TASK DETAILS » Resume the passage on VAST Data and its Universal Storage system, writing on from after its final paragraph.

EXERCISE TEXT »
Ginkgo first used VAST Data’s system for high-speed storage of its Jupyter notebooks, open-source web applications that allow users to create and share documents that contain live code, equations, visualizations and narrative text. “They were very, very helpful and very attentive to us with support while we were doing that,” Treff said of VAST Data. “Their support has been top notch.”
Ginkgo last year raised $290 million in Series E financing, with plans to use the capital toward expanding synthetic biology applications for its cell programming platform.
Another VAST Data customer is Zebra Medical, whose software analyzes medical imaging data in real time with human level accuracy using a proprietary database of millions of scans.
Headquartered in New York City, VAST Data was founded in 2016 by Hallak, who was formerly XtremIO VP of R&D, and two other co-founders: Shachar Fienblit, VP of R&D, who previously served as Kaminario’s CTO; and Jeff Denworth, VP of Products, who most recently led marketing for CTERA. The company began shipping its first GA product in November of 2018, and formally launched in February 2019.
VAST Data’s Universal Storage system has had five major feature releases since product launch. The fifth occurred April 30, when the company launched Version 3.0 of Universal Storage with more than 20 new features and updates designed for easier deploying and scaling, with enhanced user behavior monitoring and performance improvements:
- SMB support for Windows and MacOS applications: VAST has developed its own SMB server stack to power high throughput Windows and Mac applications—a solution designed to enable enterprise customers to enjoy seamless multi-protocol access between NFS and SMB as well as the performance needed for media and entertainment organizations.

ENTRIES PROVIDED »
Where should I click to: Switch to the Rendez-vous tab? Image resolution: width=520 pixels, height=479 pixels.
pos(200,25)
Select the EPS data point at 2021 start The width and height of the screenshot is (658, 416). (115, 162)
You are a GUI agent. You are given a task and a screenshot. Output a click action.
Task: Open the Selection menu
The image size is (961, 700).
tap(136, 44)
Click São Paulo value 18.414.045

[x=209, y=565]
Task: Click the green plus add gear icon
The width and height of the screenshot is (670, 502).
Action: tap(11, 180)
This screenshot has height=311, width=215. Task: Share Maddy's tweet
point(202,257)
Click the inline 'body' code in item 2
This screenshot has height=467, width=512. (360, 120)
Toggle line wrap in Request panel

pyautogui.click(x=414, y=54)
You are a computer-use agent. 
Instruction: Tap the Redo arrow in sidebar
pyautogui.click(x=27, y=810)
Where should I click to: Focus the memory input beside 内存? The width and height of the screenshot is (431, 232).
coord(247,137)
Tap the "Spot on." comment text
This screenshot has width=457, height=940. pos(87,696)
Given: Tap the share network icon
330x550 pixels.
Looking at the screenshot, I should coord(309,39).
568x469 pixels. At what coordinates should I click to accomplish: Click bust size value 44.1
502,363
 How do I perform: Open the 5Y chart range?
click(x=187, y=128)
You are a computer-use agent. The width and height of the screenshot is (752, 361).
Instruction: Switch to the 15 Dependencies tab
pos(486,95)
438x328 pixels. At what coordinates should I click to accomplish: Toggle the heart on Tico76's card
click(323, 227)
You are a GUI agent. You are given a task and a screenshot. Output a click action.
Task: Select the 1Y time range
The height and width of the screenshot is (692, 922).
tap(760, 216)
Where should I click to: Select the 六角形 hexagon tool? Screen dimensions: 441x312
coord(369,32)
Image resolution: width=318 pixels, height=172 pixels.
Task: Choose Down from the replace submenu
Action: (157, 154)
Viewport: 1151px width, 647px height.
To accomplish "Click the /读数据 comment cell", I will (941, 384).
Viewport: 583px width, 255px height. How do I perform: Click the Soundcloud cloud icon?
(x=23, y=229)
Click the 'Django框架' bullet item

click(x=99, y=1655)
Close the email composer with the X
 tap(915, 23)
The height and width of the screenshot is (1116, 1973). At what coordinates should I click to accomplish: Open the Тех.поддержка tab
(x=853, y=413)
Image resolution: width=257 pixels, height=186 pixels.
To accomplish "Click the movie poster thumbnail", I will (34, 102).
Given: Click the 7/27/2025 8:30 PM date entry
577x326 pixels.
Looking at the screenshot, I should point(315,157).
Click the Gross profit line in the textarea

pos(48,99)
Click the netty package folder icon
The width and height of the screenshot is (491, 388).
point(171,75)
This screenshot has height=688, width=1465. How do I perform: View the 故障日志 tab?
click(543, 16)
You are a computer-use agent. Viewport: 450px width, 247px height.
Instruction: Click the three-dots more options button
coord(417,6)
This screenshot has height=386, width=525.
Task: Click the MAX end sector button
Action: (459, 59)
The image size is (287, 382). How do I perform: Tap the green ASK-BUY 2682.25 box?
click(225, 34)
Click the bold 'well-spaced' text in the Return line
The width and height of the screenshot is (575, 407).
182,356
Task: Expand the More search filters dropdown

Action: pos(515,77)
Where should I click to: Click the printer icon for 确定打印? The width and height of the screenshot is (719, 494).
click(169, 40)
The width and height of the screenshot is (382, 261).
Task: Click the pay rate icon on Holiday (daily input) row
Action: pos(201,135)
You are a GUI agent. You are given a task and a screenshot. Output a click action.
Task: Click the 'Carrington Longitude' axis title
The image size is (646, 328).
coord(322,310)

OUTPUT »
- Cloud-Based Backups: VAST’s new Snap-to-Object feature allows customers to protect their critical data assets by snapshotting data to another VAST system, an on-premises S3 storage system or the cloud service of their choosing.
- Native encryption at rest: Version 3 will encrypt user data at rest using FIPS-class AES-256 when it is stored to 3D XPoint and QLC flash
- Enhanced data reduction for unstructured data: This release enables VAST to showcase its unique Similarity-Based Data Reduction and delivers dramatic storage efficiency gains to customers who have never experienced any data reduction from their legacy storage options—a change that VAST says will thus make flash affordable for all applications.
VAST Data has enjoyed trade news outlet honors that include Storage Magazine and SearchStorage’s 2019 Storage Product of the Year, inclusion in CRN’s 10 Hottest Data Storage Startups of 2019, and Channel Partners 2020 Channel Influencer.
The $100 million in Series C financing has more than doubled VAST Data’s total funding raised to $180 million, with most of that capital—the company’s “war chest” of $140 million—available to satisfy global customer demand for next-gen infrastructure, and to enable data driven applications through continued innovation, Hallak said. The company has yet to tap into its $40 million in Series B financing raised in February 2019.
“This expanded war chest lays out a clear path to break even, allowing us to thoughtfully invest in our business and maintain forward momentum, to innovate and capture market share across boom times as well as times of market turbulence,” Denworth stated on the company’s blog.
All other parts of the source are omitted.